While admitting that he accepts contributions from property-tax attorneys who argue cases before the Board of Review, Berrios has insisted there is no connection with the lowered assessments.

Claypool, a Chicago Democratic commissioner on the Cook County Board, is running for assessor as an independent against Berrios, a Chicago commissioner on the three-man Board of Review and chairman of the Cook County Democratic Party. Green Party candidate Robert Grota of Chicago and Republican Sharon Strobeck-Eckersall of Evanston are also in the race.

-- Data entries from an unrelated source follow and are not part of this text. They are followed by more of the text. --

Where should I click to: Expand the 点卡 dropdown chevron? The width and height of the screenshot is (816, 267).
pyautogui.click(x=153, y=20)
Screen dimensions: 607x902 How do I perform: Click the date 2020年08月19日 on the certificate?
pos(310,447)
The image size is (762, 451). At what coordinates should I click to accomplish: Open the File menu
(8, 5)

While allowing that the top 15 property-tax law firms dominate the field, "and all of them are contributors" to Berrios, Claypool called that "as blatant a conflict of interest as you can have."

Using this year's record-high multiplier set by the state, and last year's tax rate set by the county clerk who is yet to complete the process this year Claypool estimated the assessment reductions to Berrios contributors were worth $900 million.

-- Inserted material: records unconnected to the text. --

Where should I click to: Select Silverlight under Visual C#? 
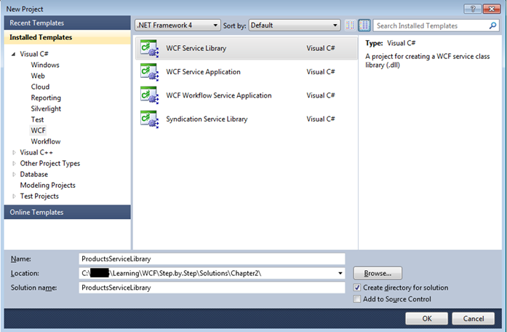pyautogui.click(x=46, y=108)
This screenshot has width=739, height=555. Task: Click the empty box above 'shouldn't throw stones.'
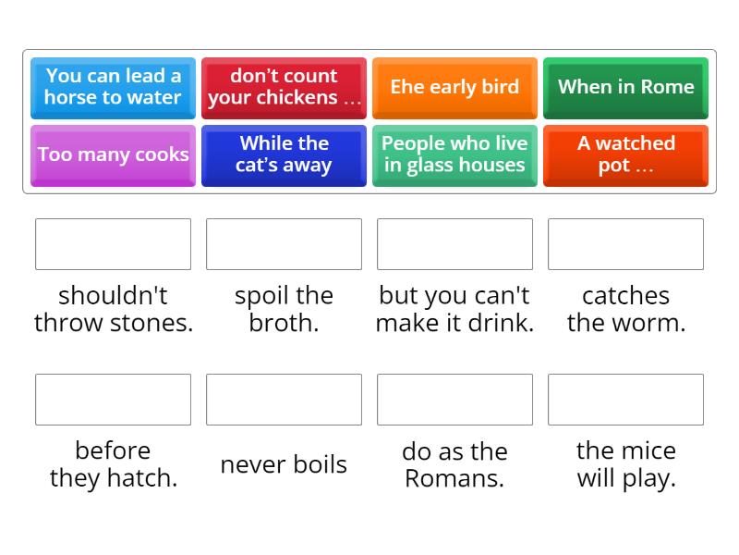pos(113,244)
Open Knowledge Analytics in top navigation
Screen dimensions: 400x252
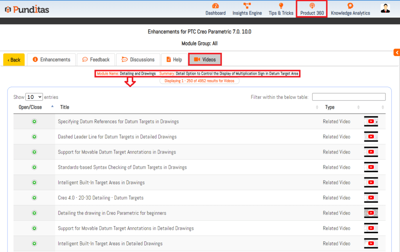350,9

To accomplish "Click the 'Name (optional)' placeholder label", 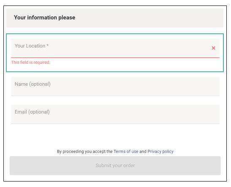I will tap(33, 84).
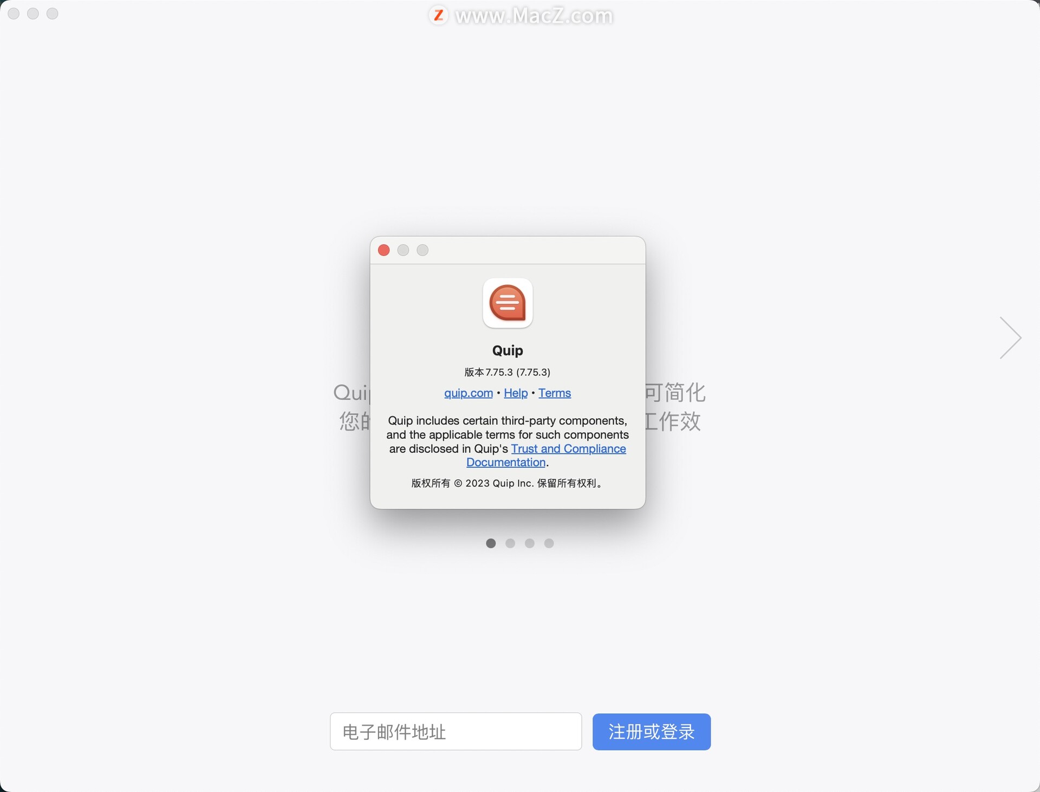
Task: Click the red close button on dialog
Action: point(384,250)
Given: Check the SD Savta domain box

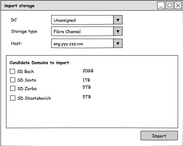Looking at the screenshot, I should 13,80.
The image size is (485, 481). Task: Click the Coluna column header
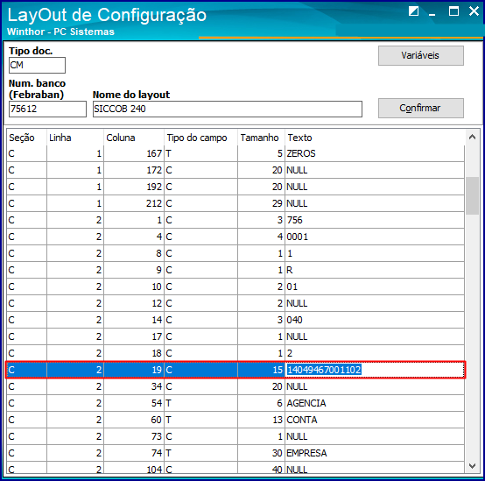click(134, 138)
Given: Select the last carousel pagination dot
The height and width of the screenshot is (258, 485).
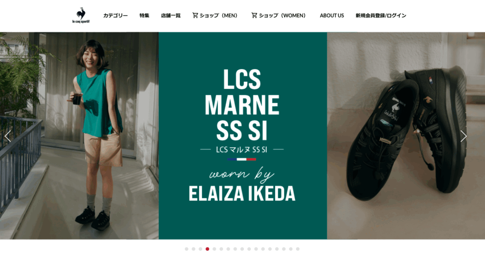Looking at the screenshot, I should (297, 249).
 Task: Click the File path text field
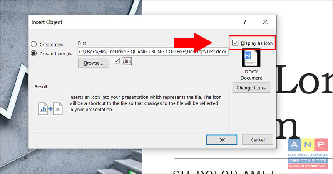153,52
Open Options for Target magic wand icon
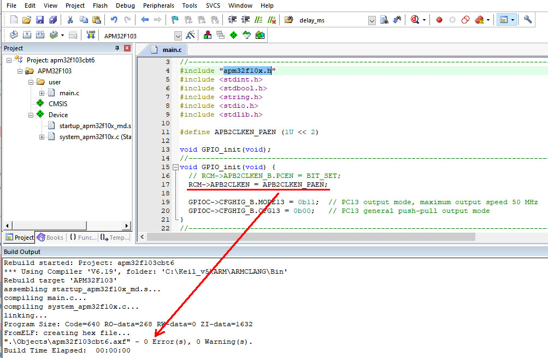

"That means millions of dollars in taxes won't be collected from these clout-heavy businesses," Claypool said. "That means millions of dollars in taxes will be shifted onto the backs of homeowners and businesses without clout. That means hundreds of millions of dollars will be added to the tax bills we won't see until after the election."

Tax bills are now expected to be mailed in late November with a due date a month later. Berrios warned early in the process that they could be later than ever, as they are, and blamed the county's new 10-25 ordinance calling for residential properties to be assessed at 10 percent of market value and commercial properties at 25 percent. Yet, retiring Assessor James Houlihan, who backs Claypool, has charged that Berrios deliberately delayed the bills to go out after Tuesday's election.

Claypool pointed to the record-high multiplier of 3.3, which also went up a record amount from the original projection, as "prima facie evidence" of how the Board of Review reductions had altered the tax landscape. The multiplier is meant to make Cook County's assessments even with the rest of the state.

Yet, Berrios blamed the 10-25 ordinance, proposed by Houlihan and co-sponsored by Claypool on the County Board, for creating the record number of appeals that produced the record amount of reductions. "More than 430,000 filed appeals this year because they believed their assessments were inaccurate," Berrios said. "That many people can't be wrong."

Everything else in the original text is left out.